Introducing a novel experimental model of bladder transplantation in mice

Abstract

Bladder dysfunction is a common clinical problem attributed to various conditions such as posterior urethral valves, neurogenic bladder, ureteral ectopy, or bladder exstrophy. Currently, the main therapeutic option for these dysfunctions is neobladder reconstruction with gastrointestinal tract segments. However, the latter was associated with significant long-term complications. To provide a new candidate of possible surgical solution for bladder dysfunction, we propose a novel orthotropic mouse bladder transplantation model. The donor bladder with abdominal aorta and inferior vena cava was isolated and orthotopically sutured to the recipient, whose bladder above the ureteral opening level was removed. The recipient mice showed more than 80% 6-month survival rate and comparable body weight to control mice.
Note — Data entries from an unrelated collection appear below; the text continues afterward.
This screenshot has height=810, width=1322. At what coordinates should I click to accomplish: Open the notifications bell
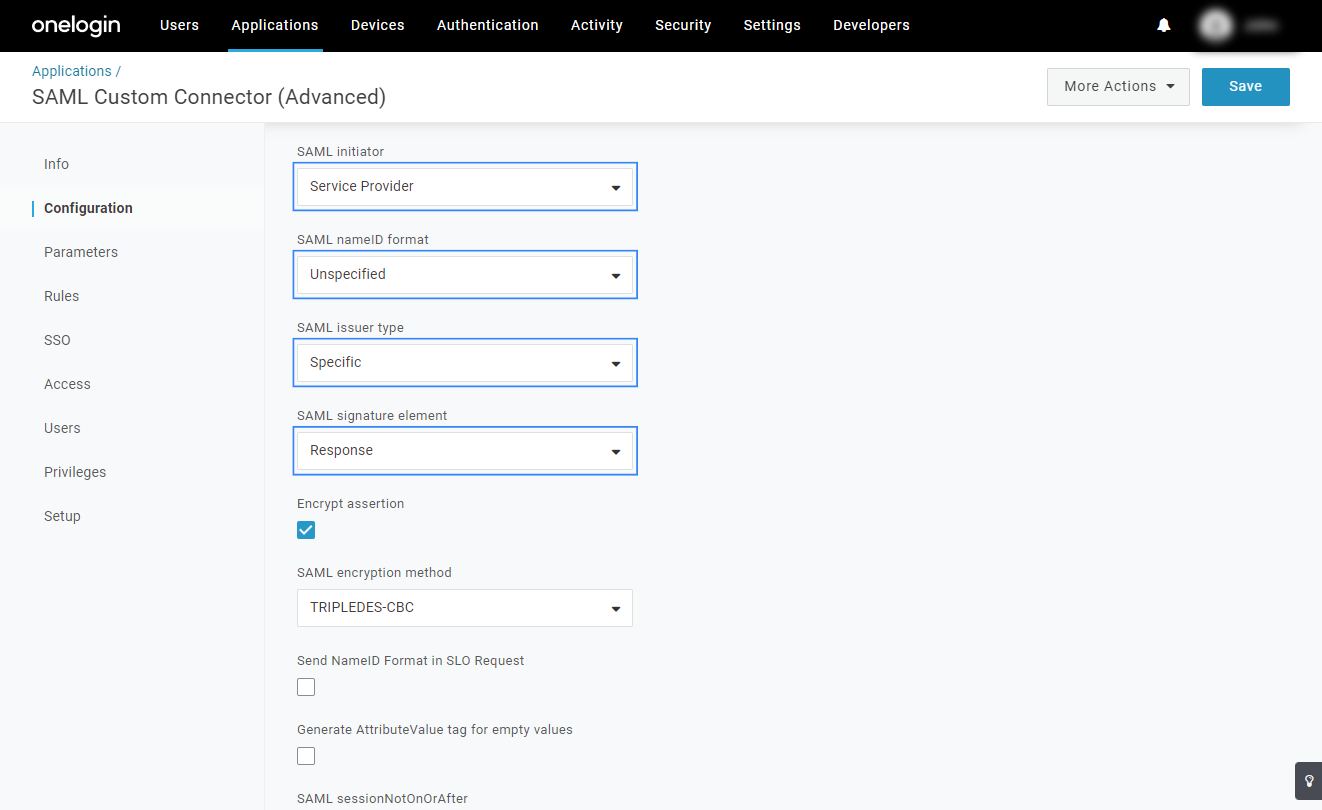[1164, 25]
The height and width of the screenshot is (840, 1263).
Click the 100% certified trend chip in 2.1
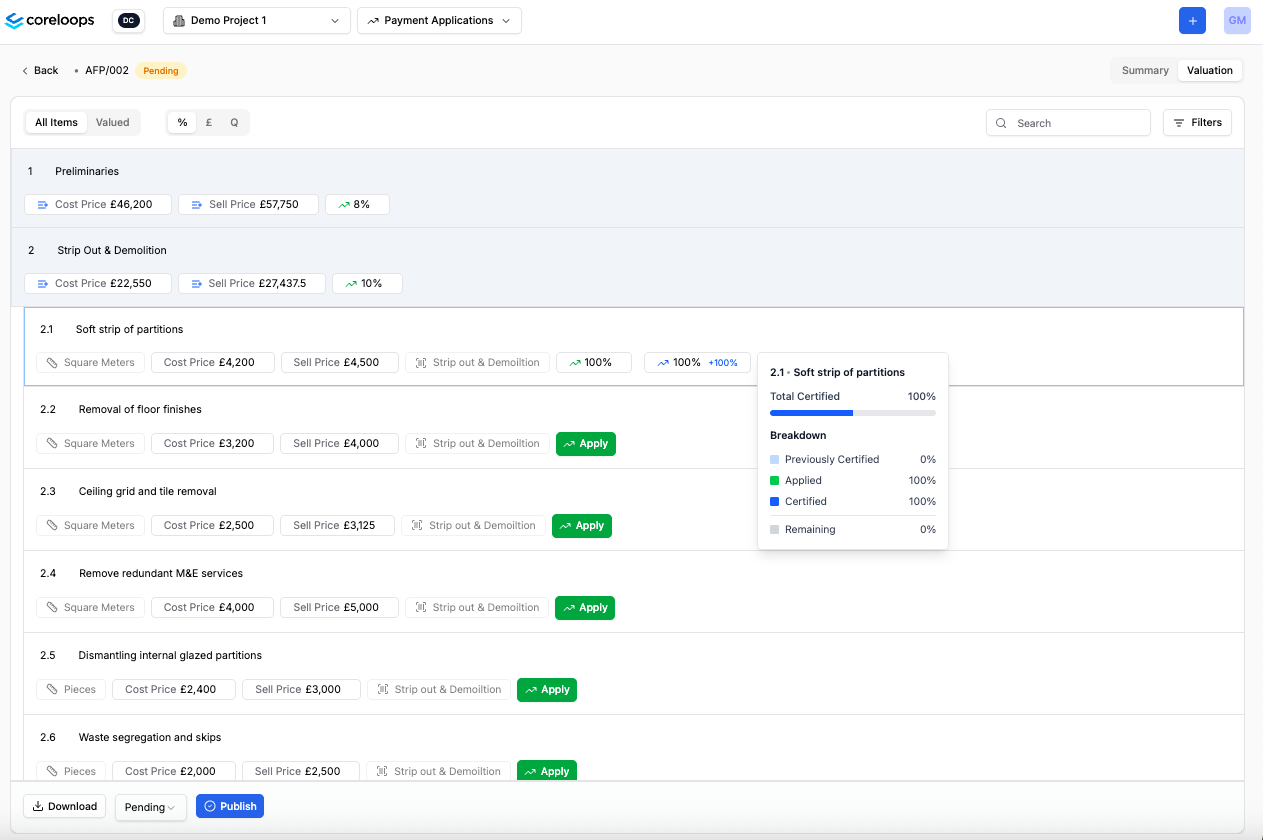[x=699, y=363]
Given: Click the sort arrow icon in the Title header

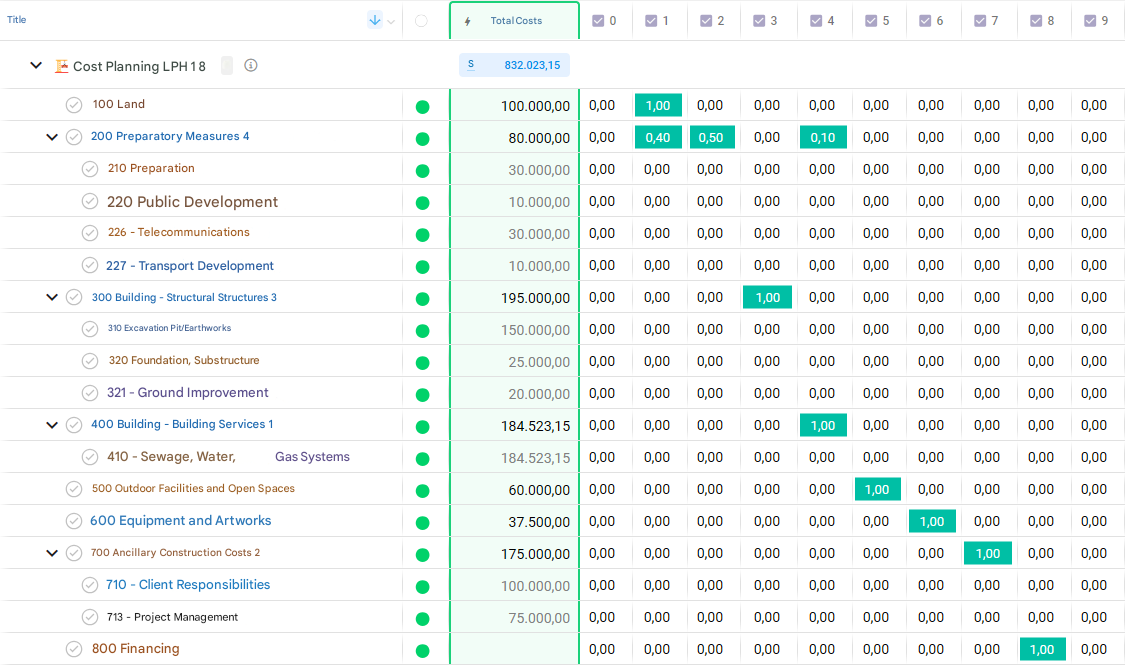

At both 1 month and 6 months posttransplant, the urine voiding behavior of recipient mice and control mice was monitored by cystometry. We found that the recipient mice displayed similar bladder pressure and urine secretion ability compared to control mice especially at 6 months posttransplant. Similarity of bladder structure between recipient and control mice was confirmed by histology. As a proof of principle, we tested our model in an allogeneic setting. Early acute rejection was noted after day 5 that was histologically more profound by day 10 posttransplant. These results indicate that the mouse bladder transplant is able to provide normal bladder function.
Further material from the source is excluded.